Não há alternativas
Durante um encontro de expatriados venezuelanos em Madrid, o cantor Carlos Baute protagonizou um momento polêmico ao entoar ofensas racistas direcionadas à presidente da Venezuela, Delcy Rodríguez. O evento, marcado por um grande número de participantes, viu o artista gritar “fuera la mona”, uma expressão que, em espanhol, remete a um insulto racial. O coro foi amplamente repetido pelo público presente, que já estava engajado na manifestação antes que Baute tomasse o microfone.

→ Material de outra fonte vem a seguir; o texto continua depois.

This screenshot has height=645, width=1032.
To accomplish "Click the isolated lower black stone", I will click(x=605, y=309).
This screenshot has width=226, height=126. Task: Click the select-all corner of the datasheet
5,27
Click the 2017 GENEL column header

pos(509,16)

A situação gerou repercussão e levantou questões sobre a narrativa em torno da oposição antichavista na Venezuela. Embora os eventos tenham atraído atenção midiática, analistas apontam que uma parte significativa desse grupo é composta por indivíduos com visões de mundo semelhantes às de movimentos políticos de direita em outros países, como os apoiadores do ex-presidente Jair Bolsonaro no Brasil e do economista Javier Milei na Argentina.
O episódio serve como um indicativo das tensões sociais e políticas que envolvem a diáspora venezuelana, evidenciando também o clima de polarização existente tanto entre os opositores quanto entre aqueles que ainda apoiam o governo de Nicolás Maduro. A manifestação em Madrid não apenas reflete descontentamento com a atual administração da Venezuela, mas também revela nuances complexas nas dinâmicas políticas da região.